Physicists don’t make it easy for sci-fi writers, not those who want to write about time travel, that is. Yes, they allow us a few, measly possibilities – you could drag one end of a wormhole off on a near-lightspeed round trip (if you could build a wormhole and if you could find a way to drag one end of it), you could build a contraption that exploits frame dragging by rotating laser cylinders (if you had near-infinite amounts of energy at your disposal), or you could try transferring information through time with tachyons (if such particles even exist), but that’s about all the options you get.
Yes, you can wave your arms and talk quickly about the missing singularity in loop quantum gravity, hop into a black hole and Bob’s your uncle, but, if you want to stick with real physics, even the wildly speculative stuff, time, my friend, is a bitch.
And yet we love the knots that chrononauts tie themselves into as the paradoxes pile one upon the other. We love the idea that, if you could just go back and do that one thing differently, or go forward and see how it all works out, our lives – everybody’s lives – could be so much better.
Time travel is about abolishing regret, righting wrongs, avoiding terrible mistakes. And if that means a journey in time must defy the laws of the Universe, then punch in the destination, throw the lever, and let’s be off.

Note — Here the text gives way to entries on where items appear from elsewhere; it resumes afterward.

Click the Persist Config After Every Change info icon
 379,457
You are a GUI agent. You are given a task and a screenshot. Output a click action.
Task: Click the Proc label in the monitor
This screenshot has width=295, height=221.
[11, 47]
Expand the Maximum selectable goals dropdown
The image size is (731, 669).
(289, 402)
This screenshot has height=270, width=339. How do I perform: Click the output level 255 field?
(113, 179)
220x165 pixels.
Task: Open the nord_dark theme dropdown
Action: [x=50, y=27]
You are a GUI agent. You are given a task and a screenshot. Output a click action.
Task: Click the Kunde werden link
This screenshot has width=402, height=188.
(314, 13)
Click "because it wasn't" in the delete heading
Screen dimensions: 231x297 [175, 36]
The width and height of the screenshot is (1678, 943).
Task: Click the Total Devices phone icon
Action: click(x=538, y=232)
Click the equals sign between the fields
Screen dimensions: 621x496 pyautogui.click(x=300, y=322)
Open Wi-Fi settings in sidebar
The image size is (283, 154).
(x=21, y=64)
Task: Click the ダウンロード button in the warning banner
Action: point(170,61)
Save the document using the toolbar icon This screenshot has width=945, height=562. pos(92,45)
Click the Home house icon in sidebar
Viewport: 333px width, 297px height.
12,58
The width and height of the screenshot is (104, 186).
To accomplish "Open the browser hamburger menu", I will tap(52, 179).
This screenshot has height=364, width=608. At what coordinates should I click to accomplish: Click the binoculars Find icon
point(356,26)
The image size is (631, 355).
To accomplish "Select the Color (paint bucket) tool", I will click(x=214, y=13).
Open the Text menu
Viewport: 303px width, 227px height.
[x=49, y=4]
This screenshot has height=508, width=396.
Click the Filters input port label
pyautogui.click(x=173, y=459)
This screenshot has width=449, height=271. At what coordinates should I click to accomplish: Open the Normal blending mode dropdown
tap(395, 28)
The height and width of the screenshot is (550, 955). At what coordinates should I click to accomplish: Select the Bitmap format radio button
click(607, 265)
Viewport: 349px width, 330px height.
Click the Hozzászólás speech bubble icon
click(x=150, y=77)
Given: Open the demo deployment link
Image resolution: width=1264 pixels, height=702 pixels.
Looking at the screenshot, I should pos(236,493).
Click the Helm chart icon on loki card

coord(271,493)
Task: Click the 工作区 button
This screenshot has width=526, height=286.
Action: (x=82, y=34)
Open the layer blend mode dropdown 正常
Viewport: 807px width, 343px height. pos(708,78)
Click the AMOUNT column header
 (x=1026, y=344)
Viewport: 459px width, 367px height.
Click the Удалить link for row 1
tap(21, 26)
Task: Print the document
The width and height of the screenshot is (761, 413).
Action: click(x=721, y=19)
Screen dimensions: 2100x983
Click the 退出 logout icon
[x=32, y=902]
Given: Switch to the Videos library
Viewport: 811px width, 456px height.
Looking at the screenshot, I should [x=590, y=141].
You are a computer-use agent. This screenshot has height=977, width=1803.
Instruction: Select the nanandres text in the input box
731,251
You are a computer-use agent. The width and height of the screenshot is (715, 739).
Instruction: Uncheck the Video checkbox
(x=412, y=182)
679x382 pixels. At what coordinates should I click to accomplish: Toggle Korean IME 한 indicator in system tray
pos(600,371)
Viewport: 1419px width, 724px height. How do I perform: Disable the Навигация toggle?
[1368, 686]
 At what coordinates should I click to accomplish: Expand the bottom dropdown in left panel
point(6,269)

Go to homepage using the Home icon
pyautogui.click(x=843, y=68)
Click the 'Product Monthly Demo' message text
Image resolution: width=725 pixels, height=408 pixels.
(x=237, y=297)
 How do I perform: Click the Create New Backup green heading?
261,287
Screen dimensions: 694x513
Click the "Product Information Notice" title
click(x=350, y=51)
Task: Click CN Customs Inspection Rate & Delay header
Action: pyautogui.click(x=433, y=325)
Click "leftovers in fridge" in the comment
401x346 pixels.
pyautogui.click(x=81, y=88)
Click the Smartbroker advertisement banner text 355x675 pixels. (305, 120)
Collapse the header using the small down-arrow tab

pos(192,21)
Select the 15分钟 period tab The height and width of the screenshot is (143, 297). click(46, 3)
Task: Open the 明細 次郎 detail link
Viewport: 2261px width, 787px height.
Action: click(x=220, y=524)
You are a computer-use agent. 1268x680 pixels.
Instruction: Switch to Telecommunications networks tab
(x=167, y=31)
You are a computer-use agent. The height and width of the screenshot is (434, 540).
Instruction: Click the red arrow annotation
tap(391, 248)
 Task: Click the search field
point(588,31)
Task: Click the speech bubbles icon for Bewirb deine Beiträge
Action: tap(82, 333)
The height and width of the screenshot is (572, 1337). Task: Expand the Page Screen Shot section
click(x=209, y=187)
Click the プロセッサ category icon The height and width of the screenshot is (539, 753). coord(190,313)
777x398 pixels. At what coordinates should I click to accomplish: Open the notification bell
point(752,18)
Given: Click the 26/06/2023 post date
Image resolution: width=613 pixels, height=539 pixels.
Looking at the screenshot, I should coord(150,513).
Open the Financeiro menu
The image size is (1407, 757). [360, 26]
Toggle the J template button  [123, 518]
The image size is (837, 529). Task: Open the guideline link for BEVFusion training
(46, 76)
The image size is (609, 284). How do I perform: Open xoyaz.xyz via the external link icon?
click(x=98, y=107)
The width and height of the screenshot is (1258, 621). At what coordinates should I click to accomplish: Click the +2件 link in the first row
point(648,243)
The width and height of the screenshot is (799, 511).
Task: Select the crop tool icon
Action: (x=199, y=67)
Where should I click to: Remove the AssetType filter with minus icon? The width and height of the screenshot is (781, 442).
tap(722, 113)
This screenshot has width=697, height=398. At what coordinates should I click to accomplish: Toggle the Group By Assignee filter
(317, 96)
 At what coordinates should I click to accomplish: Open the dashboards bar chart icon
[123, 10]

For those unencumbered by any knowledge of physics, time travel is as easy as pie. There are countless stories of magical transportation between the ages. These paranormal “timeslip” stories with their magical objects, portals, or “gifted” people don’t get hung up on temporal anomalies, focusing instead on the Roman legionnaire’s oiled muscles, or the Byronic curls of a Mr. Darcy lookalike’s untameable hair. (I mock it, of course, but for a really good timeslip novel, try Daphne du Maurier’s The House on the Strand.)
Science fiction writers have only three ways of coping with the miserable paucity of physically plausible time travel methods. The first is to just suck it up, drag that wormhole, fly through the black hole (with your despaghettification shields on max), and reply with “quantum weirdness” whenever awkward questions are asked on fan forums. My all-time favourite SF novel in this category is Gregory Benford’s Timescape, wherein a future scientist warns us of the catastrophic ecological mistake we’re all about to make, by sending messages on a beam of tachyons. Sadly, we now know that even 10,000 climate scientists yelling “Don’t do it!” at the tops of their voices for two decades isn’t enough to avoid an ecological disaster, let alone a few time travelling tweets in Morse code.
The second technique for avoiding physical constraints on time travel, is simply to blast through them with unshakeable confidence that every problem can be solved. Of course we’ll go faster than light one day, we just need bigger engines. Brain uploads? Sure! I give it a couple of decades. Because, you see, progress transcends everything and the human spirit is unstoppable. In a world where few of us understand how any of our technology works, it might as well be magic. Science, many say, is just another belief system. And, if we believe hard enough, anything could happen. It’s how Star Trek does time travel. You slingshot around the Sun and – hey presto! – you’re flying backwards in time (see also, Superman).
The final technique is to use superscience. Superscience is like magic but not really. It’s the science of the far future, way beyond our understanding (like Michael Moorcock’s power rings in The Dancers at the End of Time), or it comes from an alien race (like the “time gate” in Heinlein’s “By His Bootstraps”, and Dr Who’s TARDIS – Star Trek also used alien portals for time travelling), or it is the work of brilliant genius (H.G. Wells’ time machine, or Back to the Future‘s de Lorean, for instance – or the “lob site” in my own series, Timesplash).
In many ways, superscience is the most satisfactory solution to time travel. In the absence of any real science, it allows us to explore this magnificent literary device while never surrendering the principle that all phenomena are, at root, natural, explainable, and manipulable by anyone with the knowledge and the equipment – in theory, anyway.